● What to produce
Count the lines below in which "section" appears, then give that number by itself.

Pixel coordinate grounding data
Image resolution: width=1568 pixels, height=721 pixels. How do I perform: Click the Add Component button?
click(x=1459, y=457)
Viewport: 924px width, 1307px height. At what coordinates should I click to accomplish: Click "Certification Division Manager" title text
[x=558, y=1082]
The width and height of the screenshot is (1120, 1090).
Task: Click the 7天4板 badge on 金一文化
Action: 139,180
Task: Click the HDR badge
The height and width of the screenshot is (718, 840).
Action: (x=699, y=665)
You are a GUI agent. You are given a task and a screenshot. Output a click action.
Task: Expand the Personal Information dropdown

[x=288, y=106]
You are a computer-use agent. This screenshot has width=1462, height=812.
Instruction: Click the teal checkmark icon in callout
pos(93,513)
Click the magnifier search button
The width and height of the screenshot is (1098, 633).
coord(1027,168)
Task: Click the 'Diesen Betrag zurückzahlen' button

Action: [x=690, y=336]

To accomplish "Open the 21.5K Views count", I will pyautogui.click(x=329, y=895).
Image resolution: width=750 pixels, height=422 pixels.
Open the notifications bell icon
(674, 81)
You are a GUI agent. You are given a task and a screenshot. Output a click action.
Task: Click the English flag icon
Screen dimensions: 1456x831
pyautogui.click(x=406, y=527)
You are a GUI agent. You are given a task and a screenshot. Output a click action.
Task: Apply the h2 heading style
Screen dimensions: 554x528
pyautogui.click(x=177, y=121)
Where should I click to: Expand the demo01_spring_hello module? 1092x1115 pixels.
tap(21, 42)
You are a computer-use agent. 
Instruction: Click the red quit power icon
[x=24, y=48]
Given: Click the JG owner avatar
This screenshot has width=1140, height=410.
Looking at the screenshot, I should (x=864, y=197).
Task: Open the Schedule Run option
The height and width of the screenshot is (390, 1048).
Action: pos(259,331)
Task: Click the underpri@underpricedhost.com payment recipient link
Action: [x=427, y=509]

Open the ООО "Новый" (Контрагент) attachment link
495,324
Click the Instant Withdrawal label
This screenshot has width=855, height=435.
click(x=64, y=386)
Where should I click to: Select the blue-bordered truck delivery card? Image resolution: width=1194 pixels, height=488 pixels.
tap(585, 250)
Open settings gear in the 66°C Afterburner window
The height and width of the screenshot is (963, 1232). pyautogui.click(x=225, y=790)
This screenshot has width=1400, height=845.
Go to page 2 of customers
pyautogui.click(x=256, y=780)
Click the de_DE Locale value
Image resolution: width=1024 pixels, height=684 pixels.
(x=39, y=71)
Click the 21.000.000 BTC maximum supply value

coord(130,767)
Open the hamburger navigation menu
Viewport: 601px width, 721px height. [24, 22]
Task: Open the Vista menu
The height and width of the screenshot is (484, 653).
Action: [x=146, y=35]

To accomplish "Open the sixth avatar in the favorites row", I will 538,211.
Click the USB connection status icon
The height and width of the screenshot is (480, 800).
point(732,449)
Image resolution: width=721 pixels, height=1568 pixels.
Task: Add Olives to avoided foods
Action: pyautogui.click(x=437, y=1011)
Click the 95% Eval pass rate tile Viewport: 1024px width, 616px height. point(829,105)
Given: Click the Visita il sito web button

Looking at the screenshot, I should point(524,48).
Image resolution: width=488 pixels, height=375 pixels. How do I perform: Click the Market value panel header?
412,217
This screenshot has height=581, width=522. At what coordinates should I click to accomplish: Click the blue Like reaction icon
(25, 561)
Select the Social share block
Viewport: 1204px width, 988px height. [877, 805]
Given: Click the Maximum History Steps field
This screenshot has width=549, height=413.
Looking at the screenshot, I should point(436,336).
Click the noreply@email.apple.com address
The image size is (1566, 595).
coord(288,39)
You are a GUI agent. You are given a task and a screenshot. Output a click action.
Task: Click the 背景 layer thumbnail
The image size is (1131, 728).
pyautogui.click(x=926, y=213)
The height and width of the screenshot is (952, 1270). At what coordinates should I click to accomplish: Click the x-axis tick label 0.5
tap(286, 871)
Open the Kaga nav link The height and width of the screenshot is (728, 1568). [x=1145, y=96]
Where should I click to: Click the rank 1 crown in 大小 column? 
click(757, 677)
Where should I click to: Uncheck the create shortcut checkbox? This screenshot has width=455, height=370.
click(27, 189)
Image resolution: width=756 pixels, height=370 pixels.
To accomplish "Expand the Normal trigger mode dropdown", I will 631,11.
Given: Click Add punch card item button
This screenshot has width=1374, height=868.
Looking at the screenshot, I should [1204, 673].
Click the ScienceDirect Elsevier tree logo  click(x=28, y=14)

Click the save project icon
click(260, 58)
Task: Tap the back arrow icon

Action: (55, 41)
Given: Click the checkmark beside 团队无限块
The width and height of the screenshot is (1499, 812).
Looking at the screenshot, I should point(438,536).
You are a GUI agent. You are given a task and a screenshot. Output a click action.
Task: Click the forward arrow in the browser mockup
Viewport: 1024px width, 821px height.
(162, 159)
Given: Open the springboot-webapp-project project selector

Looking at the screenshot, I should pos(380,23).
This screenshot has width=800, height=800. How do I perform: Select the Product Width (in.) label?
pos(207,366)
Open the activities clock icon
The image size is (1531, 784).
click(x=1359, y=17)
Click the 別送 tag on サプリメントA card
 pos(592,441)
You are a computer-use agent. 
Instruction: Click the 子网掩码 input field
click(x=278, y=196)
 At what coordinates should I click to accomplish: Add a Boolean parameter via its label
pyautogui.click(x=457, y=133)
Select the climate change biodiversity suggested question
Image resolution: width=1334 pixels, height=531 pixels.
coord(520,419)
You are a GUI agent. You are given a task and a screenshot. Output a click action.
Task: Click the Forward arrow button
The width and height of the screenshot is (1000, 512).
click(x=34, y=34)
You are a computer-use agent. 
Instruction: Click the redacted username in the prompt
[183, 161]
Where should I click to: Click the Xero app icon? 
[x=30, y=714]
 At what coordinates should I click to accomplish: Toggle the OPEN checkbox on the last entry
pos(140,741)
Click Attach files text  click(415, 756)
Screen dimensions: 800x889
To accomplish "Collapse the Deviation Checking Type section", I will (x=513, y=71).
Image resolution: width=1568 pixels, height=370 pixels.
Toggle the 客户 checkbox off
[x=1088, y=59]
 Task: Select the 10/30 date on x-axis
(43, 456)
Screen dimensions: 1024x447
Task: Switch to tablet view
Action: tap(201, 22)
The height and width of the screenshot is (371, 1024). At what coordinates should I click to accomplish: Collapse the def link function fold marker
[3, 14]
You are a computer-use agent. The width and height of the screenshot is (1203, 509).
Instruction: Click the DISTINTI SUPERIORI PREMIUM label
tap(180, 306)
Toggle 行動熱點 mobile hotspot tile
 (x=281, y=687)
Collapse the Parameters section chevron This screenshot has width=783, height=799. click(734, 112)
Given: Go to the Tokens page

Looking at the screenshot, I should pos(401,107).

● Output for this exercise
2